From H.E., the mother of one of our current students
May 28, 2018
Graduates of the Dyslexia Institute of Southern New Mexico.
Both are good readers now.
Left: Grace Campbell
Middle: Executive DISNM Director Ellen Saige
Right: Lane Houser
Victor Garcia, a Mayor's Top Teen in 2015-2016, graduating from Las Cruces High School.
Victor has volunteered at his church, participating in cleanup projects and helping with food drives. He has been heavily involved in caring for his younger brother and has provided a father figure for these young siblings at an age when many teens are thinking of hanging out and having fun.
Victor is severely dyslexic and faced with the issues of bilingualism. He entered middle school as a non-reader and then participated in a step-by-step methodical phonics and reading program. He diligently completed each lesson in the Scottish Rite Adult Literacy program administered through the Dyslexia Institute of Southern New Mexico, mastering each concept as he came to it. He had almost perfect attendance for the three years and four months that it took for him to complete the program.

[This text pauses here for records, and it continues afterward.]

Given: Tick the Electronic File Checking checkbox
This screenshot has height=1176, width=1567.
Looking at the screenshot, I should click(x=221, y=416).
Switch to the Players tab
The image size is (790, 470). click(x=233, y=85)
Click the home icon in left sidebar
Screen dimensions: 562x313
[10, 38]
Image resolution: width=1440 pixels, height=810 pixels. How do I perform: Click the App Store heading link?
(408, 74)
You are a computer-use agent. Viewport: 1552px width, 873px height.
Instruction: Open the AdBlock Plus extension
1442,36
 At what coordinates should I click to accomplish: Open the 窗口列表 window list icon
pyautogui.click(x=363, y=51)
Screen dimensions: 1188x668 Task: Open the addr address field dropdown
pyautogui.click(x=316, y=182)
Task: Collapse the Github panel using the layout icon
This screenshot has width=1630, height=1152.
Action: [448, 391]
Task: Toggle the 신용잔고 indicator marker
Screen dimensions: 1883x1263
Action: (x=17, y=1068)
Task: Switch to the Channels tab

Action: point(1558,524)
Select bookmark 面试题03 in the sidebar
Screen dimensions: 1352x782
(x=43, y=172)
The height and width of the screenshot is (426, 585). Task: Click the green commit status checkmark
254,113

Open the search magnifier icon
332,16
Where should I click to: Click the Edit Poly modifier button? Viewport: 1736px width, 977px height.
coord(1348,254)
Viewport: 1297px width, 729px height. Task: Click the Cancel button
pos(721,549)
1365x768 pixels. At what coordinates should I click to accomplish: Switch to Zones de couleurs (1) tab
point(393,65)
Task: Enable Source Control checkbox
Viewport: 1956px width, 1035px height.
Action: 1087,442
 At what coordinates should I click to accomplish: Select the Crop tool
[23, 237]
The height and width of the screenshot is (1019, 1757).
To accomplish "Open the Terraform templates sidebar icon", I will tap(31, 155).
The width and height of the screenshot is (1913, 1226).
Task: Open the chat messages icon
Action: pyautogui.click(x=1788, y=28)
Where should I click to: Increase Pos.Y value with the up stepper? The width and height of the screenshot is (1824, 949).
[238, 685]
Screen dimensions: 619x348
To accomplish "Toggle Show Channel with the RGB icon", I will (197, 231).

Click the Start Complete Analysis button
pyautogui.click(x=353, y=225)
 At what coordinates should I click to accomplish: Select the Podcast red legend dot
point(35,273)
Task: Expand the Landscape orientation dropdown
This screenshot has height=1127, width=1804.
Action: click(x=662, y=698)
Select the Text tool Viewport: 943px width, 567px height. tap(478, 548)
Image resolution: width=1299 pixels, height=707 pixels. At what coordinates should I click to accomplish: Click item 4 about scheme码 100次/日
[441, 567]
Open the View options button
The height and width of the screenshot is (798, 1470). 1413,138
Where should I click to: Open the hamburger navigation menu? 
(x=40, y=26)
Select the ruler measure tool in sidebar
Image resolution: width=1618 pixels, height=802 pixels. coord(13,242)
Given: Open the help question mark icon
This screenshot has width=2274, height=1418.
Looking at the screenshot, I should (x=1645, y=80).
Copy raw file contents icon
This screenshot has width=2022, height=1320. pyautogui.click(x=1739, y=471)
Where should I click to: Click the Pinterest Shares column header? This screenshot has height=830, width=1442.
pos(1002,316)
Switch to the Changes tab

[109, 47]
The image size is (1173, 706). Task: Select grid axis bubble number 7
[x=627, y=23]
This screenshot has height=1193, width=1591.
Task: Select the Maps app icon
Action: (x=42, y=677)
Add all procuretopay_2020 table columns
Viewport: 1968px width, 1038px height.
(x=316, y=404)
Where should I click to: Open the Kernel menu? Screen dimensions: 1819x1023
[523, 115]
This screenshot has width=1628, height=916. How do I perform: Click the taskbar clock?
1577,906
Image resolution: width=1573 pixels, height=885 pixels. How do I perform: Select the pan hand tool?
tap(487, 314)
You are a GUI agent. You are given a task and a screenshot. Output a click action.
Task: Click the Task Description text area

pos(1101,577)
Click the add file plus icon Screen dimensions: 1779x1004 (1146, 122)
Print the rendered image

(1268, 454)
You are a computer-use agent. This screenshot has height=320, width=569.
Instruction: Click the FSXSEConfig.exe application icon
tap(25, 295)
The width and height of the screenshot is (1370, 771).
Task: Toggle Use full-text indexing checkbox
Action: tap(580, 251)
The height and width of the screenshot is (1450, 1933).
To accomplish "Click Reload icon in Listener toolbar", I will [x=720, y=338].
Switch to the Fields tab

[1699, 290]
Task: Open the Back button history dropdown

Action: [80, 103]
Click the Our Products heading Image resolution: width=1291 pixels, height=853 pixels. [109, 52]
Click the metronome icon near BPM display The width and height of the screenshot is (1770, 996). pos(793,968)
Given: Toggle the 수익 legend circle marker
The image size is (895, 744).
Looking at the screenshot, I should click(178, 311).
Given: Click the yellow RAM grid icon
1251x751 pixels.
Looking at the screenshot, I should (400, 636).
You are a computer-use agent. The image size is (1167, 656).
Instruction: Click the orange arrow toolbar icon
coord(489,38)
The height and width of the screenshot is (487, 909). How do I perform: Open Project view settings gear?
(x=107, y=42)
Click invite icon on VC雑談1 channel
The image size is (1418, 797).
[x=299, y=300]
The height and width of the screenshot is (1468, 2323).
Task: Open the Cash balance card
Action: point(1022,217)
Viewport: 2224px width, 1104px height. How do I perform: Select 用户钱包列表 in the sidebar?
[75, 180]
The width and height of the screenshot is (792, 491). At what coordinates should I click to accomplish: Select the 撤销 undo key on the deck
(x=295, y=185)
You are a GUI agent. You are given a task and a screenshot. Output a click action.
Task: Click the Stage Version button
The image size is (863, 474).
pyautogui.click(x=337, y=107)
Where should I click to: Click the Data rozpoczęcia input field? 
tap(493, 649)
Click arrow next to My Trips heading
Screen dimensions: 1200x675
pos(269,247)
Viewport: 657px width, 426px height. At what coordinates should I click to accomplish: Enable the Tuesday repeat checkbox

Victor's accomplishments include learning to read when he was in middle school until he was able to enter high school in regular classes. He has a real strength in math and exceptional talent in art and woodworking. Victor planned to graduate and take classes at Dona Ana Community College to further his skills in computer-assisted drafting, building and architecture to help him fulfill his ambitions to become an architect.
Oksana Martinez, a Mayor's Top Teen 2013 with Ellen Saige, DISNM Executive Director and Therapist.
Oksana participated in numerous service projects for her school, her church and her community.
Oksana was diagnosed with dyslexia at a young age after her teachers saw that she had difficulties in reading, listening and learning. She has put extraordinary effort into her academic work. Oksana spent hours each week with a Dyslexia Therapist in order to learn the strategies she needs to succeed in spite of her disability. When she meets students with dyslexia, she encourages them with her "can-do" attitude and mentors them by sharing organization and study strategies.